* _TO DO_: Show all lines below holding the string "menu".

----

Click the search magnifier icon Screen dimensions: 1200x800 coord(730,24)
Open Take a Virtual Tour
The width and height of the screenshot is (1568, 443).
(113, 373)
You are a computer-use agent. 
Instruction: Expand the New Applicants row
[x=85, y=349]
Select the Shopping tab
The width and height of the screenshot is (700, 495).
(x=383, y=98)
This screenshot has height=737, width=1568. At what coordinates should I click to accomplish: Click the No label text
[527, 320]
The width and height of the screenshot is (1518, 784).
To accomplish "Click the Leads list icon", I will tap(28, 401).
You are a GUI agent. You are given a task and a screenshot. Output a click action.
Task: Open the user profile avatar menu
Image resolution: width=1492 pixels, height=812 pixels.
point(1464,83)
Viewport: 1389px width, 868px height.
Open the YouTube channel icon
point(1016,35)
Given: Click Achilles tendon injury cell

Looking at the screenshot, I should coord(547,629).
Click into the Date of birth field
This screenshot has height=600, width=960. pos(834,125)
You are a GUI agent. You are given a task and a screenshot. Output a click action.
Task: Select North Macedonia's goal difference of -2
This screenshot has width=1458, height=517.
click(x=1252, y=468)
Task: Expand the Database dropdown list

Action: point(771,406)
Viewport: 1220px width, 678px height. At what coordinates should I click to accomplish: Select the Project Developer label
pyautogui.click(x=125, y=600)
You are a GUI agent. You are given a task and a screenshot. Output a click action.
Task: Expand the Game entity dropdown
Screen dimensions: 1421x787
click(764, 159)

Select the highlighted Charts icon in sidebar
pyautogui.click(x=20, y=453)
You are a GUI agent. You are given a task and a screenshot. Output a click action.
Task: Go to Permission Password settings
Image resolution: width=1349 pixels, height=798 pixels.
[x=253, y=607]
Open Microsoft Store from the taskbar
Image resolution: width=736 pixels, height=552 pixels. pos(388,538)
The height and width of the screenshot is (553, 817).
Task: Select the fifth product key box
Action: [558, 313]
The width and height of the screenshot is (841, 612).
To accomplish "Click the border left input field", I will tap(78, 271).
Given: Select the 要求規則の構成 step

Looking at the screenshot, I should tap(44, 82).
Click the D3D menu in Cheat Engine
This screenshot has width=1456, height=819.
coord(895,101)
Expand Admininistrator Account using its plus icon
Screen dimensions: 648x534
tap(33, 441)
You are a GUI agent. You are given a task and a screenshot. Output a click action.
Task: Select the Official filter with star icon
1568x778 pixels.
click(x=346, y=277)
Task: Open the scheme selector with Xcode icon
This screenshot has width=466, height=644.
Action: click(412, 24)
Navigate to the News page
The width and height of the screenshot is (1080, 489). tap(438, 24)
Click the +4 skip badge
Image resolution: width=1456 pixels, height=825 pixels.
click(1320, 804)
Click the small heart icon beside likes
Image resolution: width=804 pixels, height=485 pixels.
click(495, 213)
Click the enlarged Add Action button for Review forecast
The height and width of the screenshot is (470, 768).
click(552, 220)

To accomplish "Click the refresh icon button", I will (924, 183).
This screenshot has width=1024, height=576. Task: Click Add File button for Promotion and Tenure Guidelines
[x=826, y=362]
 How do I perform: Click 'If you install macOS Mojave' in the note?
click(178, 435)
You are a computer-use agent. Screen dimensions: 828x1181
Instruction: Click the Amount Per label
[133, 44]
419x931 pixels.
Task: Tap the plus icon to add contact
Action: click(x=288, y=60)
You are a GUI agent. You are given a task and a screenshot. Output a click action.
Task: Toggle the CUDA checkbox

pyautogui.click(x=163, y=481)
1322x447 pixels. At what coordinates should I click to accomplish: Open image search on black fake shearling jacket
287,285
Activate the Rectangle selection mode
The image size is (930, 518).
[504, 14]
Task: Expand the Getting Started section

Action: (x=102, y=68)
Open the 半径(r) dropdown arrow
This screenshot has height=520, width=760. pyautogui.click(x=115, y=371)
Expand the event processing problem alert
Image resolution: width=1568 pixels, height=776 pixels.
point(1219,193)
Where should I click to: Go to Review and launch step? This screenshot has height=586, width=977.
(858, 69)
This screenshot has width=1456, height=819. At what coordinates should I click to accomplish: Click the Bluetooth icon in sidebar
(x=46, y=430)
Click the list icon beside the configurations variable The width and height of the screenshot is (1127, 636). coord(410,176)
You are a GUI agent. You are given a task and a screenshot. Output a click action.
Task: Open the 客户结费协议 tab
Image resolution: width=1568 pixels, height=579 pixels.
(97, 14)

----

* _SOLUTION FOR THIS PROBLEM_:
Task: Open the user profile avatar menu
Click the D3D menu in Cheat Engine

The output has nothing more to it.